I'll read the presentation later.

> > -    GPU UUID                        :
> > GPU-f6c71b8e-f6c8-5a42-260d-1164720bf4f2
> > +    GPU UUID                        : Unknown Error  
> 
>   That implies some type of h/w access isn't working, either MMIO 
> registers or response from a DMA command.

I have a feeling it's something to do with DMA that's
not getting configured correctly for data transfers,
and returns wrong data (or good data to wrong location).

> > -    Board ID                        : 0x100
> > +    Board ID                        : 0x4  
> 
>   The same ?

I'm quite sure it was the same card.

> >              PCIe Generation
> >                  Max                 : 2
> > -                Current             : 2
> > +                Current             : 1  
> 
>   bhyve's emulated PCI hostbridge only advertises gen-1 - that could be 
> easily changed to gen2. That could make a difference for some of the 
> clock issues below
>   (source is pci_emul.c:pci_emul_add_pciecap())

I doubt the generation number matters.

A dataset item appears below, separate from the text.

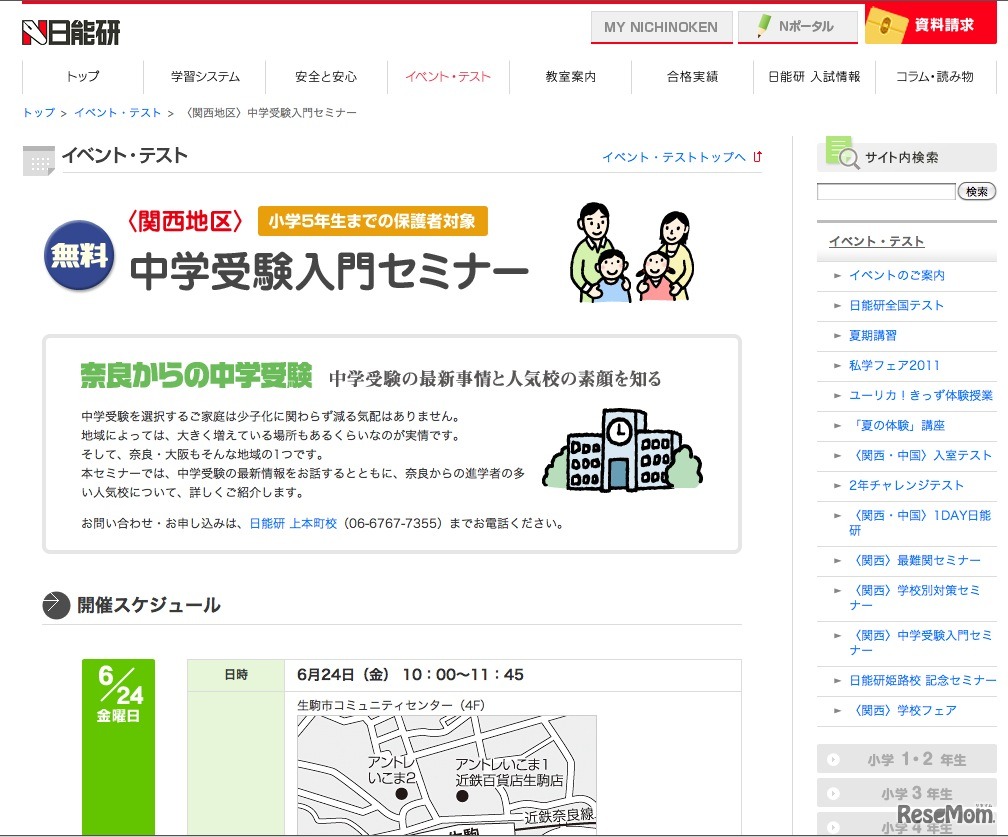This screenshot has height=837, width=1008.
Task: Click the site search input field
Action: (886, 190)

But yeah,
wouldn't hurt to change it to '2'.


> >              Link Width
> >                  Max                 : 16x
> >                  Current             : 16x  
>   That's a bit unexpected since the hostbridge only advertises 1x, but 
> the driver is probably exporting the host value here.

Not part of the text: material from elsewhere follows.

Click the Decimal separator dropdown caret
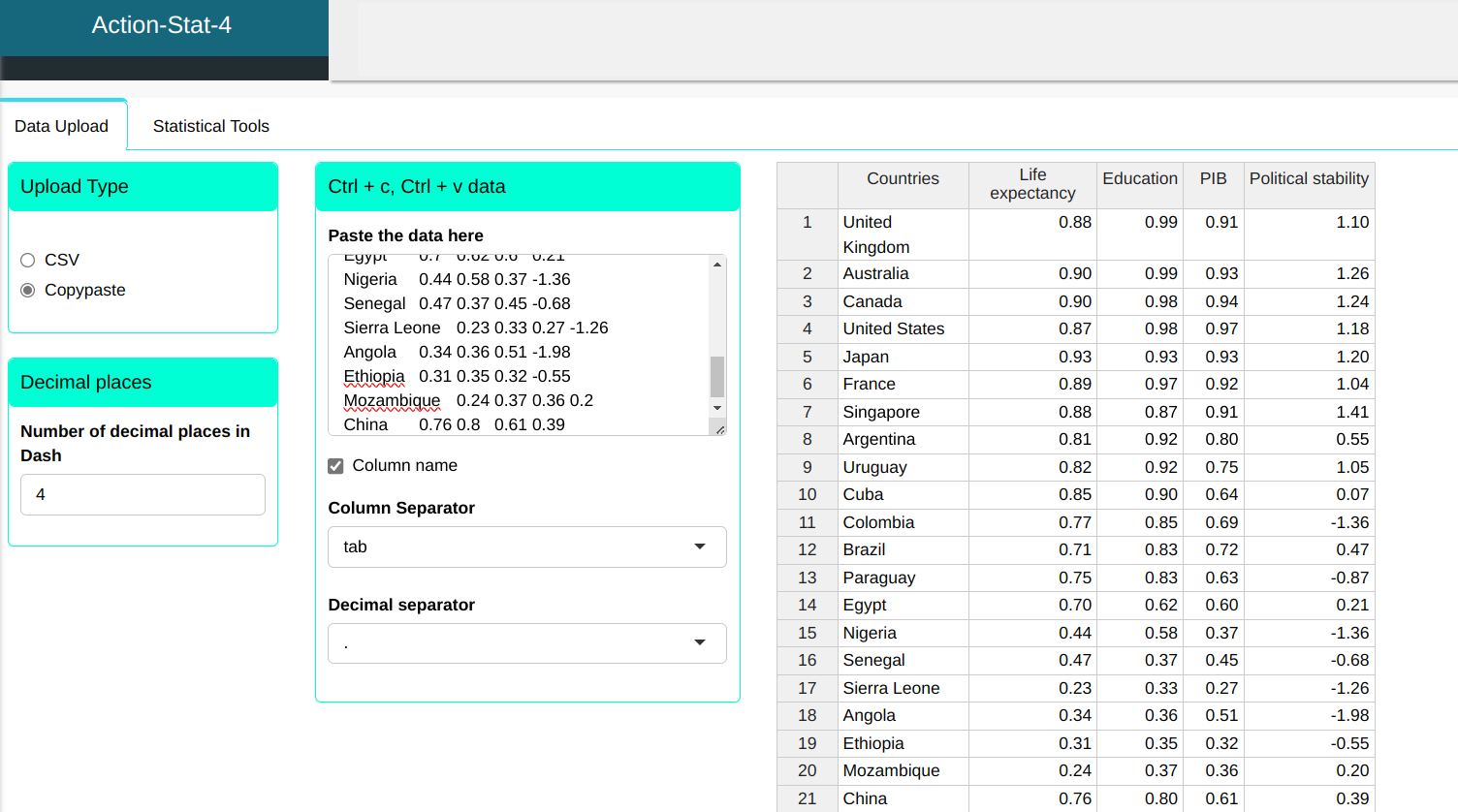1458x812 pixels. click(700, 642)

Yeah, nVidia is known to like talking directly to the card
in its own, proprietary way.

> > -    Performance State               : P0
> > +    Performance State               : P8  
> 
>   Note sure what's happening here.

Driver not kicking the card's BIOS into the right mode
to switch to dynamic power state selection?

> >      Clocks
> > -        Graphics                    : 625 MHz
> > -        SM                          : 1251 MHz
> > -        Memory                      : 1304 MHz
> > -        Video                       : 540 MHz
> > +        Graphics                    : 405 MHz
> > +        SM                          : 810 MHz
> > +        Memory                      : 324 MHz
> > +        Video                       : 405 MHz  
> 
>   This may be related to the gen1 vs gen2 issue above.

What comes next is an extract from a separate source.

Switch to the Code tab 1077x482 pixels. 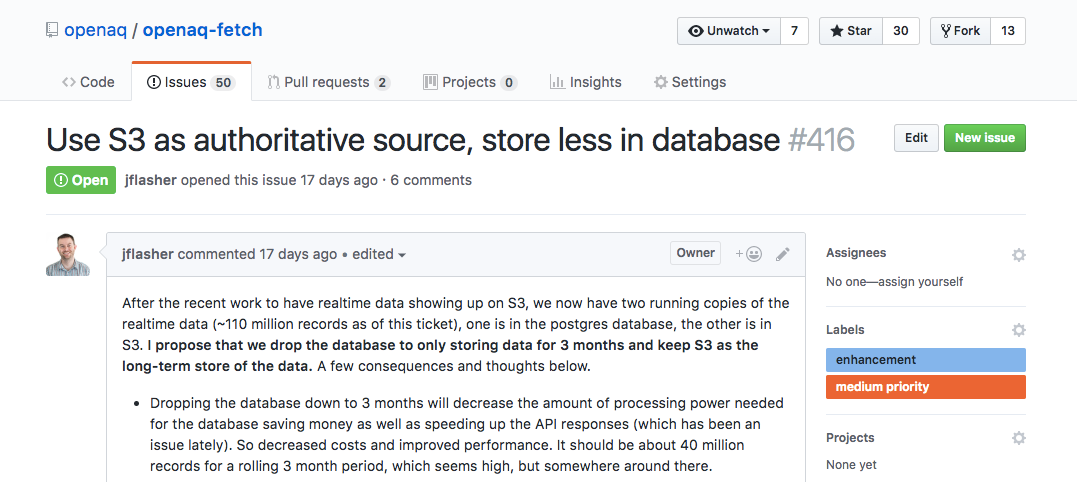(x=88, y=82)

I doubt it's related to PCIe gen. Most likely because the
card seems to remain in P8 (low power) mode, according to
the same SMI tool. But the frequencies don't look right
anyway; well, I didn't bother to look up what P8 is supposed
to run at.

> > When rebooting, I get this:
> > nvidia-modeset: ERROR: GPU:0: Idling display engine timed out:
> > 0x0000857d:0:0:0x00000040  
> 
>   This may be DMA not working.

Yes, I strongly suspect DMA too, especially when it comes
to DRI stuff.

>   A general issue with PCI passthrough is that often MMIO from the
> guest works, since that is just VT-x remapping, but DMA doesn't work
> due to issues with IOMMU programming (or incorrect mappings being
> used). This gives a device that partially works in that registers can
> be read, but data transfer doesn't work.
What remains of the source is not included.